Check each line below for "computer" and give the count of those that have it, nothing else.

[Source data]
====================

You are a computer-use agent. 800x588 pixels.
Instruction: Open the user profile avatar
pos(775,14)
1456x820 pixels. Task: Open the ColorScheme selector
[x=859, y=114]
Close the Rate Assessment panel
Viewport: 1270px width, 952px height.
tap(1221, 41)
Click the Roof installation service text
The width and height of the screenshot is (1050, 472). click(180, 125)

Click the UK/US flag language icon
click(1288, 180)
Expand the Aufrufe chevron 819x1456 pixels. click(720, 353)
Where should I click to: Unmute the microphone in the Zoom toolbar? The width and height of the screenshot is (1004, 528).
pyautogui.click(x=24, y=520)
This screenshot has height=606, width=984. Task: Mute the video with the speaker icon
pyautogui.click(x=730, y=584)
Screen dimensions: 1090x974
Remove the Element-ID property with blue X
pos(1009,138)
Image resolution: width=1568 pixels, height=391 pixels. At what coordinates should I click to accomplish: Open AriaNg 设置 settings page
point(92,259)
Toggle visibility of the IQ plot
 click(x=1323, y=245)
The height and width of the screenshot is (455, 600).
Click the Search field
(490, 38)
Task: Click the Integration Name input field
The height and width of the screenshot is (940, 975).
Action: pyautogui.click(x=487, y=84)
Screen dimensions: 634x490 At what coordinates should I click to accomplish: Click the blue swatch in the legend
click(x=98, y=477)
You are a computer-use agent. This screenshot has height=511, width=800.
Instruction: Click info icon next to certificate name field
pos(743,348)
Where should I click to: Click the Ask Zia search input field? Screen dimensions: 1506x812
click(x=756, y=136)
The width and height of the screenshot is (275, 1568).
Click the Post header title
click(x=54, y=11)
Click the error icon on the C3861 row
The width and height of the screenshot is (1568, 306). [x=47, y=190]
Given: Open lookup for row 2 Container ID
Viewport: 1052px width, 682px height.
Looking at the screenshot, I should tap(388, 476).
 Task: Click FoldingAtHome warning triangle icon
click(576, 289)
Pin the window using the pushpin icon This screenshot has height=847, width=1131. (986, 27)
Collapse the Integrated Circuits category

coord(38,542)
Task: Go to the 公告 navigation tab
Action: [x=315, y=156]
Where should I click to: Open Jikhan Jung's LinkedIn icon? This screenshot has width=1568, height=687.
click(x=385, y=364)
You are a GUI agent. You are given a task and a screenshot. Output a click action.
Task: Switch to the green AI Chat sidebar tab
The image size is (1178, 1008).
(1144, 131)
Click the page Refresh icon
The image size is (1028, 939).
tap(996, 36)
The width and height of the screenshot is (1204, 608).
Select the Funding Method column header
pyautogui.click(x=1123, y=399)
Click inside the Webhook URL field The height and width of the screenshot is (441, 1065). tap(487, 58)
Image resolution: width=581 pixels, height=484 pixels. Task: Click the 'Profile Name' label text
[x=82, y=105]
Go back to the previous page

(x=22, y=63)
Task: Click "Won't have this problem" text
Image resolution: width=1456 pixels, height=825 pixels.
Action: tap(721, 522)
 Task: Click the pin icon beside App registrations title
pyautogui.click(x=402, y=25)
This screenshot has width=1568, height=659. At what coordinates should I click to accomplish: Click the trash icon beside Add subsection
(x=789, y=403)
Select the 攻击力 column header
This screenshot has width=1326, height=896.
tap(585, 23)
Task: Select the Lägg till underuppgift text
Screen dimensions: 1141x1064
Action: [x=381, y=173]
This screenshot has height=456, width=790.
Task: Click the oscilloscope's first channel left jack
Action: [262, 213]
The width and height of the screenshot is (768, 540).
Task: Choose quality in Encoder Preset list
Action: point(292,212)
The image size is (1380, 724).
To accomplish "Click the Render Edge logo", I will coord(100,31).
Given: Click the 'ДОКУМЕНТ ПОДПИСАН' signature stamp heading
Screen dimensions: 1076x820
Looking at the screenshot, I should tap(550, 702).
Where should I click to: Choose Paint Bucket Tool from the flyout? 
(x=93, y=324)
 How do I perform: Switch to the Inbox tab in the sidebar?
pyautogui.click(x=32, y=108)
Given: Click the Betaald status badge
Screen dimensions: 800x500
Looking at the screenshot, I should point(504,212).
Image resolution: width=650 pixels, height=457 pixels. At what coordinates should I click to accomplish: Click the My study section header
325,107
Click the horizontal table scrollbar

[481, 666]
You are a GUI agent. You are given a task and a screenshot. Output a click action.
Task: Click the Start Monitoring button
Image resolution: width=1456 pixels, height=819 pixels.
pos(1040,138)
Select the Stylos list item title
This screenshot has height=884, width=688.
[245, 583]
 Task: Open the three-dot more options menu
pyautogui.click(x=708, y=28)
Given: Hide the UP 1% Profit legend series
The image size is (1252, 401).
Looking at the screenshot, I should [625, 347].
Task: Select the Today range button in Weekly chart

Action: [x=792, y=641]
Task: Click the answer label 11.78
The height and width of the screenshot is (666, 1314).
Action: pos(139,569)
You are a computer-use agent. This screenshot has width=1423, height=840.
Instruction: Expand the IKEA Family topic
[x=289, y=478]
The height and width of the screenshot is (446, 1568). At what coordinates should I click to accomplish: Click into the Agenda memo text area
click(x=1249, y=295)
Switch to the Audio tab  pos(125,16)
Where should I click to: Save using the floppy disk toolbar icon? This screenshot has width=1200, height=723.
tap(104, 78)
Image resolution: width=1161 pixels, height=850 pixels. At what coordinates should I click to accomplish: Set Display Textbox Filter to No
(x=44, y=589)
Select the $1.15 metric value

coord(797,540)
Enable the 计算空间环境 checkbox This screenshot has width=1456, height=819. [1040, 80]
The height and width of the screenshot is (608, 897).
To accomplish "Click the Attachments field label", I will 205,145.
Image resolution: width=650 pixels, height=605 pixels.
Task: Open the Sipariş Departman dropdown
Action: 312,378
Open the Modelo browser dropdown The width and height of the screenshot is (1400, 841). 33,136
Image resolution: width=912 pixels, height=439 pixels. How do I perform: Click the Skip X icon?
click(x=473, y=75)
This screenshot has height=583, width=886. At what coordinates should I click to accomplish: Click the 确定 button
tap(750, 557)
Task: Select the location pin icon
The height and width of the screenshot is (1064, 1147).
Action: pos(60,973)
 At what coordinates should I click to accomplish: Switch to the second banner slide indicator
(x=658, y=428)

====================

▶ [Worked solution]: 3